- [PEDIDO ESCRITO 1]:
Segundo o trecho sobre Gérson Werlang, quando sairá a edição em CD de Memórias e Sistemas?
- [PEDIDO ESCRITO 2]:
Transcreva sem alterações a parte dos registros que começa na linha que contém "Task: Toggle the Regenerate" e termina na linha que contém "tap(36, 46)", incluindo as duas.

- [TRECHO DO TEXTO]:
►

Certas vezes, Santa Maria pode ficar mais longe de Porto Alegre do que Londres. Pensei nisso ao tomar conhecimento agora do trabalho do músico e escritor Gérson Werlang. Dada a solidez de sua obra, é incrível que eu não soubesse dela ainda.
Falha minha, que tento recuperar um pouco a partir do lançamento, nesta sexta-feira (14), nas plataformas digitais, do terceiro álbum solo dele, Memórias e Sistemas — a edição em CD sairá dentro de dois meses. Antes, ouvi os dois primeiros discos, Memórias do Tempo (CD, 2008) e Sistema Solar (CD, 2015; vinil, 2017), que Werlang me enviou juntamente com os livros A Música na Obra de Erico Verissimo (ensaios, 2011) e Wilde em Berneval (romance, 2020).

◄

Registros de localização de palavras e elementos
►

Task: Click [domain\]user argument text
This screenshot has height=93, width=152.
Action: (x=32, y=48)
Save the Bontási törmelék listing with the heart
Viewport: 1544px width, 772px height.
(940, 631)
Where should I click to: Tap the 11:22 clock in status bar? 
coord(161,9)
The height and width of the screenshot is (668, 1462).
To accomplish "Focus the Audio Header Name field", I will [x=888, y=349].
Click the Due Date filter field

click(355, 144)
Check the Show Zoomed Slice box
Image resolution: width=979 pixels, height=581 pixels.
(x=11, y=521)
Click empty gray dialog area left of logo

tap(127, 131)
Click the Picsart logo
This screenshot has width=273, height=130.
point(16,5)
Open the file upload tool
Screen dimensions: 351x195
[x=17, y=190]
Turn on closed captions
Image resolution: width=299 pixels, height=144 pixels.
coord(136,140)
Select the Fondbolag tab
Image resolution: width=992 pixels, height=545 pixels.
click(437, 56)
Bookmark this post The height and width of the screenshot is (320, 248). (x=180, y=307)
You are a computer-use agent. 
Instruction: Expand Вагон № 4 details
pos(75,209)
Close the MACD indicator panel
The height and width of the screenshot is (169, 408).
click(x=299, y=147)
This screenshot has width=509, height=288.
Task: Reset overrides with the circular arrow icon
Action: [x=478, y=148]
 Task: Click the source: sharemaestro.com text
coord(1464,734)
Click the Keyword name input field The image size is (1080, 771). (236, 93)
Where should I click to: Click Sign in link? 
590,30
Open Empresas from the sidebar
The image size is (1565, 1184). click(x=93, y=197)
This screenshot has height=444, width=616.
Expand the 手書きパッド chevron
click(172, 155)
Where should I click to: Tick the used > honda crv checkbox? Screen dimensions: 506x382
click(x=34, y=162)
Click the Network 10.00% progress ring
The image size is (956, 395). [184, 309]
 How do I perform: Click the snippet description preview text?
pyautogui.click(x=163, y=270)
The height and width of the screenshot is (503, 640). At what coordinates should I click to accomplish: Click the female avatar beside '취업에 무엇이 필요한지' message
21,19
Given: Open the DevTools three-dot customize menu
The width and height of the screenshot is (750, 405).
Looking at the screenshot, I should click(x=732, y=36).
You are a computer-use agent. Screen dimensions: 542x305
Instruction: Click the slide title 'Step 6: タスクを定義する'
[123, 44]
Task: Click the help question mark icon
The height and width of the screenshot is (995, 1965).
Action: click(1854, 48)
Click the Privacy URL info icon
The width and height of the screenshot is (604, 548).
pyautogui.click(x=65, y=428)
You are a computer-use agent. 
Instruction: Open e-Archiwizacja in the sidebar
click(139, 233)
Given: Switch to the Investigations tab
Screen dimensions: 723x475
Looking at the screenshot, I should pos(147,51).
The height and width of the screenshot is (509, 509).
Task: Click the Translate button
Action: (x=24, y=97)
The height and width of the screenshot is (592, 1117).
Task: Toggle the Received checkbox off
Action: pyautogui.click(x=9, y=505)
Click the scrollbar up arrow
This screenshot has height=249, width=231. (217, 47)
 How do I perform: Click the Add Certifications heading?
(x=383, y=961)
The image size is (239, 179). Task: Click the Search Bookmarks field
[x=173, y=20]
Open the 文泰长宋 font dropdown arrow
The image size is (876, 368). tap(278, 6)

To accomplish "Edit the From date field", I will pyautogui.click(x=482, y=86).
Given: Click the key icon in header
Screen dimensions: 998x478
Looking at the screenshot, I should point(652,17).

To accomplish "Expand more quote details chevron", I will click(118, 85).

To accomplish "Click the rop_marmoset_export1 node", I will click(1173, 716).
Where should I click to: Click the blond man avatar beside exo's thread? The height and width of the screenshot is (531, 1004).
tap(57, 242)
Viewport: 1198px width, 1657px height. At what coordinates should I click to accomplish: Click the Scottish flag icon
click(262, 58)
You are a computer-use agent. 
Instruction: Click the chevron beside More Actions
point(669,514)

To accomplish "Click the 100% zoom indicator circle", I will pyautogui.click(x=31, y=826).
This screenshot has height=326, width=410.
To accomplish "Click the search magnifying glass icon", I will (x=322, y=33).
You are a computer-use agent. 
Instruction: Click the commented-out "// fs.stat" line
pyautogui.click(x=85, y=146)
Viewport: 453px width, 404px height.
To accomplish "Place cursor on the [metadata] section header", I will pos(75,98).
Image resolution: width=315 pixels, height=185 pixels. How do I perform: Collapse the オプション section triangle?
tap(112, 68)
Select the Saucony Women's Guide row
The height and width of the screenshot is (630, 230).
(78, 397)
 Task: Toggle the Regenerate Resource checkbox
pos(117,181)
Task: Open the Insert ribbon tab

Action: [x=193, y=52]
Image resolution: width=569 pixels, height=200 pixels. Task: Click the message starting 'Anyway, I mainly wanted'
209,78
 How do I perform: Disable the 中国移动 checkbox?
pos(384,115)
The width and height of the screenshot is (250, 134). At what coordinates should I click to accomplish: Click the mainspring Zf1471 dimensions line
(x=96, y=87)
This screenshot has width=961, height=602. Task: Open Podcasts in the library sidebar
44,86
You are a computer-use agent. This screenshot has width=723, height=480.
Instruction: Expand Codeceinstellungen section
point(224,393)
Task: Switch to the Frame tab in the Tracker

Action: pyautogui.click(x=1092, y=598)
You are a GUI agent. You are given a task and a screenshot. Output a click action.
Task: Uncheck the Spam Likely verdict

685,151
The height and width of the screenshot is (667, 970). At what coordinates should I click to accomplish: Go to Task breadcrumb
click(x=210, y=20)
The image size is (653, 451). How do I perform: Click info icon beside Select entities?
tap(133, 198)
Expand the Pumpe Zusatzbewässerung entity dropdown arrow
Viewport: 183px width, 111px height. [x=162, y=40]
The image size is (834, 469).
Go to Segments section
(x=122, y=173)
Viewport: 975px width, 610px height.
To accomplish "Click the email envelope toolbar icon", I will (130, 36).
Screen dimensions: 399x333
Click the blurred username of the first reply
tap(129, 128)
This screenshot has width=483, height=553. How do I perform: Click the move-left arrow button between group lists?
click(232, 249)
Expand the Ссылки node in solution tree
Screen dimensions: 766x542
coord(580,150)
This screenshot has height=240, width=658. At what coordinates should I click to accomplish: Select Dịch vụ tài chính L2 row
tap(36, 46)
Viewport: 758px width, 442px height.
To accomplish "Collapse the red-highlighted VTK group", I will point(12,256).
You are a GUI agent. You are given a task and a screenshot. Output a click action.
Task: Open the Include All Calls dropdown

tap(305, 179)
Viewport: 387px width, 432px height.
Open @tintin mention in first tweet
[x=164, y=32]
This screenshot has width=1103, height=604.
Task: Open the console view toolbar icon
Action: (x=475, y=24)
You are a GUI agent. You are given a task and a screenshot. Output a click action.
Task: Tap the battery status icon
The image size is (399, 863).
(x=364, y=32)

◄

- [RESPOSTA ESCRITA 1]:
Dentro de dois meses.

- [RESPOSTA ESCRITA 2]:
 Task: Toggle the Regenerate Resource checkbox
pos(117,181)
Task: Open the Insert ribbon tab

Action: [x=193, y=52]
Image resolution: width=569 pixels, height=200 pixels. Task: Click the message starting 'Anyway, I mainly wanted'
209,78
 How do I perform: Disable the 中国移动 checkbox?
pos(384,115)
The width and height of the screenshot is (250, 134). At what coordinates should I click to accomplish: Click the mainspring Zf1471 dimensions line
(x=96, y=87)
This screenshot has width=961, height=602. Task: Open Podcasts in the library sidebar
44,86
You are a computer-use agent. This screenshot has width=723, height=480.
Instruction: Expand Codeceinstellungen section
point(224,393)
Task: Switch to the Frame tab in the Tracker

Action: pyautogui.click(x=1092, y=598)
You are a GUI agent. You are given a task and a screenshot. Output a click action.
Task: Uncheck the Spam Likely verdict

685,151
The height and width of the screenshot is (667, 970). At what coordinates should I click to accomplish: Go to Task breadcrumb
click(x=210, y=20)
The image size is (653, 451). How do I perform: Click info icon beside Select entities?
tap(133, 198)
Expand the Pumpe Zusatzbewässerung entity dropdown arrow
Viewport: 183px width, 111px height. [x=162, y=40]
The image size is (834, 469).
Go to Segments section
(x=122, y=173)
Viewport: 975px width, 610px height.
To accomplish "Click the email envelope toolbar icon", I will (130, 36).
Screen dimensions: 399x333
Click the blurred username of the first reply
tap(129, 128)
This screenshot has width=483, height=553. How do I perform: Click the move-left arrow button between group lists?
click(232, 249)
Expand the Ссылки node in solution tree
Screen dimensions: 766x542
coord(580,150)
This screenshot has height=240, width=658. At what coordinates should I click to accomplish: Select Dịch vụ tài chính L2 row
tap(36, 46)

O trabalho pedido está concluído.